Tudo isto, companheiros, vem a propósito de que ele, o
Fernando Vasconcelos, andou por lá, em Bissau, na
Guiné, nos anos de 1965/68, não como militar, trabalhava
para um “colonialista”, perdão, vamos aqui interromper
para explicar que, ao mencionar a palavra “colonialista”,
não é nossa intenção desprestigiar o verdadeiro
“colonialista”, pois todos sabemos que havia
“colonialistas” no verdadeiro sentido da palavra e, as
“pessoas ou até famílias colonialistas”, que única e
simplesmente foram para África procurar um meio melhor
de sobrevivência, eram honestas no tratamento com os
naturais, ajudavam, ensinavam, conviviam, repartiam a
sua casa, os seus bens, criavam motores de
desenvolvimento, dando comida, trabalho, ajudando em
caso de doença, enfim, proporcionavam aos naturais uma
vida melhor, uma vida mais fácil, criando e desenvolvendo
uma comunidade, onde todos se conheciam e entendiam,
onde os naturais tiravam algum proveito da presença
das tais pessoas que iam da Europa, na procura de uma
vida melhor.
Vamos continuar, este “colonialista” tinha
estabelecimento em Bissau, os seus negócios
desenvolveram-se com a situação de guerra que se vivia
na altura, a chegada de militares, vindos da Europa, eram
potenciais clientes, pois todos os que conseguiram
sobreviver àquela maldita guerra, sempre que vinham, ou
mesmo se estivessem estacionados na capital, entre
duas cervejas, um passear pela marginal, reparavam
naquelas letras pintadas por cima da porta de entrada que
anunciava a Casa António Pinto, “Pintozinho”, onde
compravam a máquina de fotografar “Leica M6”, o rádio
portátil a pilhas “Sony”, o par de sapatos “de pala”, (que
não eram necessário atacadores), a camisa branca de
manga curta, importada de Macau, o relógio de pulso
“Cauny”, (alguns, muito grandes, com cronómetro), para
não falar nos óculos “Ray-Ban”, que eram um “luxo” e
faziam “manga de ronco”.
Voltando ao Fernando, ele nasceu no Bairro da Mouraria, vivendo e trabalhando na altura em Lisboa, no Bairro das
Mercês, o seu pai, que relembra, enxugando uma lágrima
furtiva, tocava guitarra, conhecia melhor o nome das ruas
da capital que um motorista de táxi, pois caminhava
todos os dias daqui para ali, fazendo entregas ou outras
coisas, lidava com pessoas, era, e ainda é, muito
comunicativo, houve uma oferta de emprego para uma
província do então Ultramar, recomendaram-no, ele lá foi
à entrevista, numa casa com algum luxo no Estoril, ficou
entusiasmado com a oferta, umas semanas depois,
navegando no barco “Alfredo da Silva”, da Companhia
Colonial de Navegação, com paragens de rotina na Ilha
da Madeira e em Cabo Verde, desembarcando finalmente
na então província da Guiné e, para quem o tinha visto
em Lisboa, agora podia vê-lo em Bissau, atencioso por
trás do balcão e não só, fazendo vendas, explicando,
falando a nossalinguagem de nós, militares.

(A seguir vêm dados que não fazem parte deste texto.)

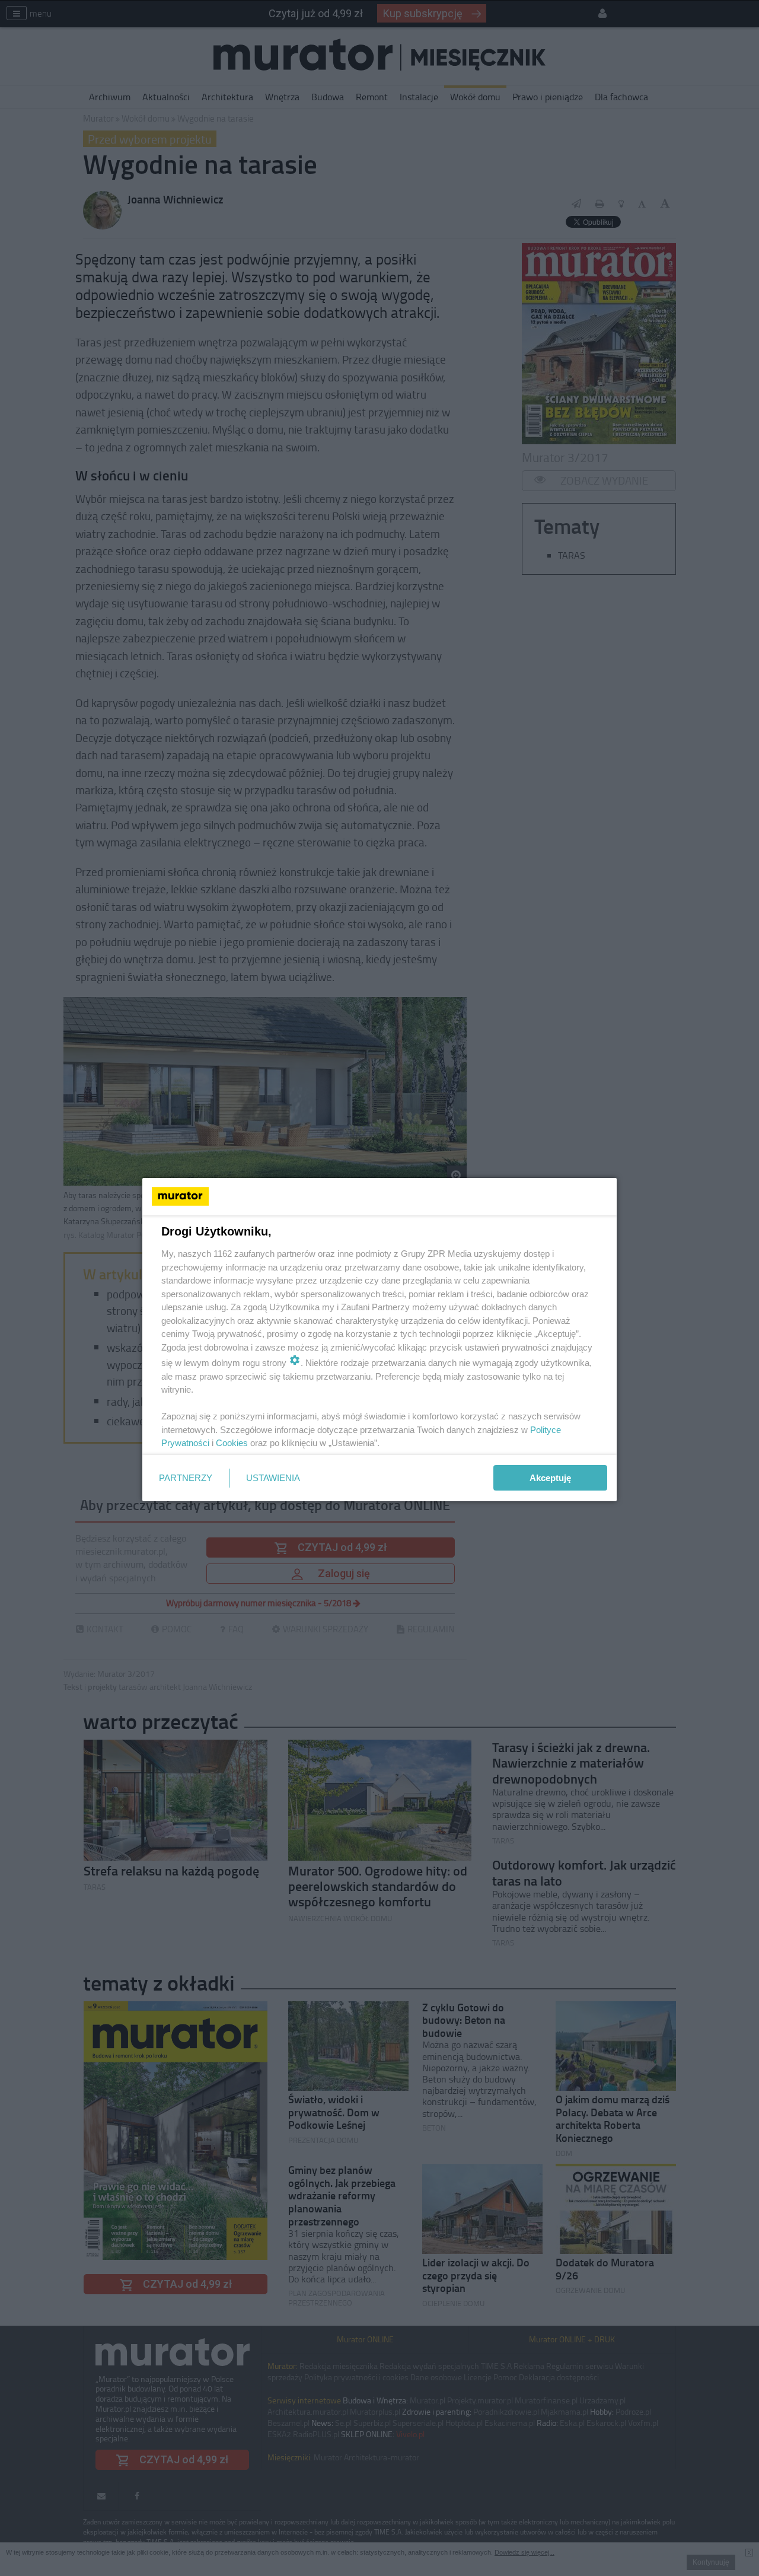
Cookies (232, 1443)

As vendas aumentaram, já andava por fora, nos
aquartelamentos, fazendo contratos para produtos de
consumo, já conhecia e convivia com alguns militares com
patente superior, deslocava-se mesmo a Cutia ou a
Mansoa, o patrão prometia, mas no final do mês, no
acerto de contas, havia sempre uma desculpa em favor
deste.
Um dia até lhe disse, com ar muito sério: “Se conseguirmos
vender “mil contos mensais”, vou dar a cada
funcionário um corte de fazenda para um fato, dos
melhores”.
Vendiam até mais, mas dava a desculpa de que os produtos
que não davam lá muito lucro, portanto a promessa não
era cumprida e o tal corte de fazenda, que aqueles
“costureiros, fulas, papeis, balantas e mandingas”, que
nós todos víamos nas ruas de Bissau e não só, em frente
a uma máquina de costura “Singer”, nunca tiveram
oportunidade de tirar as medidas ao corpo do Fernando
para lhe fazer o tal fato, da tal melhor fazenda.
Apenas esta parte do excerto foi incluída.